Un film ambiguo: Conclave unisce interessanti intuizioni ad un ritmo forse troppo blando ed un finale partigiano che ne sminuiscono la resa finale.
Nella vita di un regista, centrare il momento in cui far uscire un film scomodo può significare la differenza tra l’anonimato e la notorietà. Edward Berger in realtà si era già messo in mostra con alcune sue direzioni precedenti (il remake Niente Di Nuovo Sul Fronte Occidentale e le serie Deutschland 83 e The Terror), ma la morte di Papa Bergoglio ha sicuramente avvantaggiato la curiosità su Conclave.
Il film, uscito nel 2024, era nei nostri radar ma per motivi di tempo avevamo scelto di metterlo in secondo piano. Mal ce ne incolse: Conclave infatti è un film che avremmo dovuto vedere subito.
La trama è piuttosto evidente dal nome: il Papa in carica muore, e viene indetto un conclave per eleggere il successivo. Berger, che si rifà all’omonimo romanzo di Robert Harris, mette in campo schieramenti, atteggiamenti e situazioni che ricordano fortemente le dinamiche dei vertici della curia cattolica contemporanea, e storicamente impegnati in una lotta intestina per il potere. Il film si sviluppa intorno gli incontri a porte chiuse, mantenendo una certa veridicità per certi aspetti e forzando molto la mano su altri, tanto da risultare a volte pretestuoso.
La pretestuosità di Conclave è presto spiegata: si tratta di un film politicamente schierato a favore di quella Chiesa legata ai movimenti progressisti che stanno stravolgendo anche la tradizione cattolica. Il pensiero che si cela dietro Conclave non è però reso immediatamente evidente, pur tratteggiando all’istante i conservatori come il male assoluto. Conclave sembra inizialmente mettere quasi tutte le fazioni quasi sullo stesso piano, a volersi distanziare e mettersi in una posizione super partes; la realtà non è questa, ma lo scopriremo solo al termine del film, con un finale discutibile anche se oggettivamente spiazzante.
Questo è il peccato cardinale di Conclave: il voler raccontare solo una verità di parte, verità peraltro lontana dalla massa dei cattolici praticanti. Insomma, si erge a profeta di un mondo di cui non fa parte e non necessariamente conosce.
Eppure di per sé Conclave non è affatto un brutto film: tralasciando un ritmo narrativo forse eccessivamente lento e che per lunghi tratti non è in grado di avviluppare realmente lo spettatore, la storia propone fondamenti tutto sommato più che validi e si sviluppa in modo accettabile. L’interazione tra i protagonisti è come detto talvolta forzata, ma raramente si arriva al punto di risultare fastidiosa.
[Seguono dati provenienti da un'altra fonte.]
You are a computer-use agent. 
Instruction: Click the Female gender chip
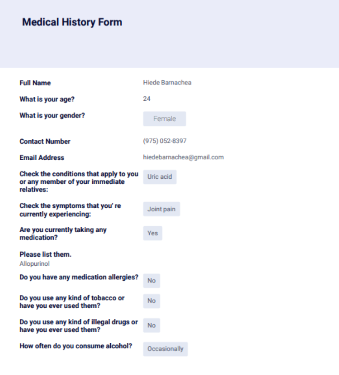(x=164, y=119)
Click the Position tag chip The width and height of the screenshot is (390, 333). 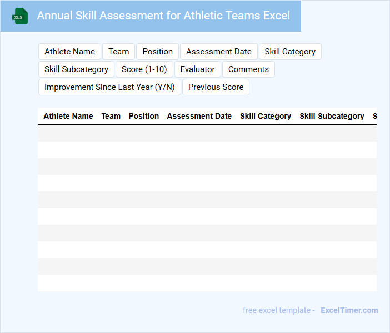pyautogui.click(x=157, y=52)
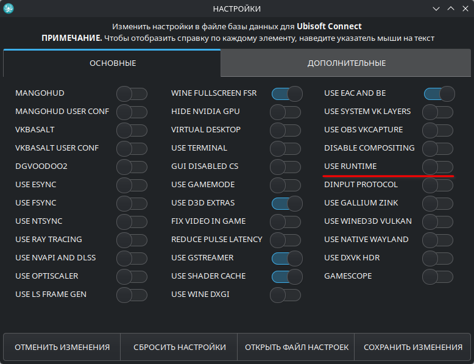Toggle USE GAMEMODE on

pyautogui.click(x=285, y=185)
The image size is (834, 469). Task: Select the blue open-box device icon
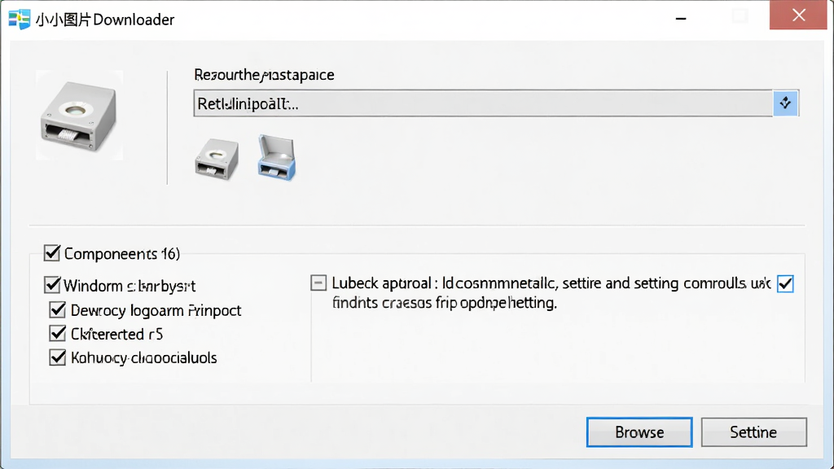[x=277, y=158]
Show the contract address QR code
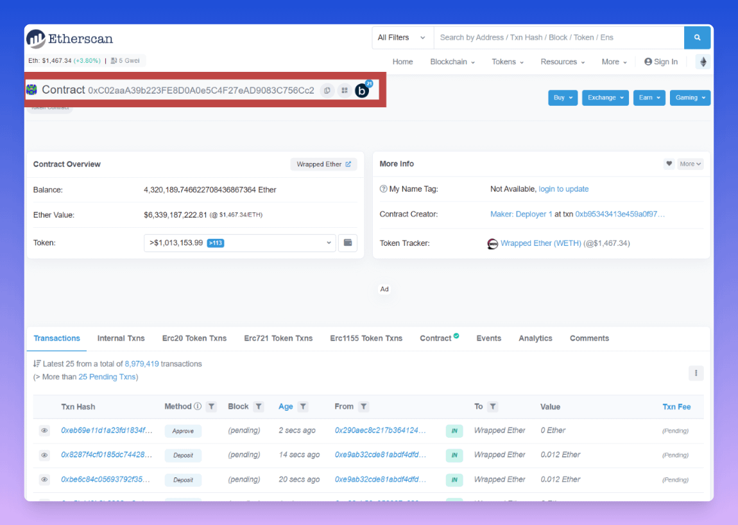The width and height of the screenshot is (738, 525). coord(345,90)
Conclave si avvale di nomi importanti della cinematografia contemporanea: la parte del leone la ricopre Ralph Fiennes (Schindler’s List, Strange Days, Il Paziente Inglese, The Constant Gardener, In Bruges, The Hurt Locker, Skyfall, Gran Budapest Hotel e alcuni film di Harry Potter), autore di una buona prova, anche se un po’ ingessata. Attorno a lui ruotano un convincente Stanley Tucci (Il Rapporto Pelican, Era Mio Padre, The Terminal, Amabili Resti, Margin Call, la serie di film Hunger Games, Il Caso Spotlight) e un sottosfruttato John Lithgow (Il Mondo Secondo Garp, 2010 – L’Anno Del Contatto, Il Rapporto Pelican, A Civil Action, Orange County, Interstellar, The Accountant) e un Sergio Castellitto (Stasera A Casa Di Alice, Il Grande Cocomero, L’Uomo Delle Stelle, Caterina Va In Città) sotto tono, costretto a esacerbare l’impersonificazione drammatica di una figura discutibile ed improbabile: qualcosa di simile a quanto visto funzionare in Il Tuttofare, con la differenza che quella è una commedia umoristica ben riuscita. Significative anche le presenze minori di Lucian Msamati (The International) e di Carlos Diehz; da ricordare anche la particina affidata al nostro bravo Roberto Citran (Condominio, La Tregua, El Alamein – La Linea Del Fuoco, Hotel Rwanda, Notturno Bus, Il Giorno In Più).
Una nota di demerito va invece ai doppiatori italiani, che hanno fornito voci piuttosto anonime o poco calzanti specialmente a Ralph Fiennes e Stanley Tucci.
Tecnicamente Conclave non ha nulla per cui farsi ricordare: la fotografia è senza infamia e senza lode, e non sono presenti particolari effetti speciali tali da poter essere presi in considerazione in sede valutativa.
Complessivamente, il film di Edward Berger merita una sufficienza non troppo stentata, ma non si schioda da lì: per buona parte del film la trama è piuttosto scontata e quando cominciano a verificarsi i colpi di scena (sempre raccontati sottovoce), la credibilità degli stessi non è altissima. Ad ogni modo Conclave si lascia vedere, pur senza lasciare una traccia significativa nel mondo del cinema di spessore.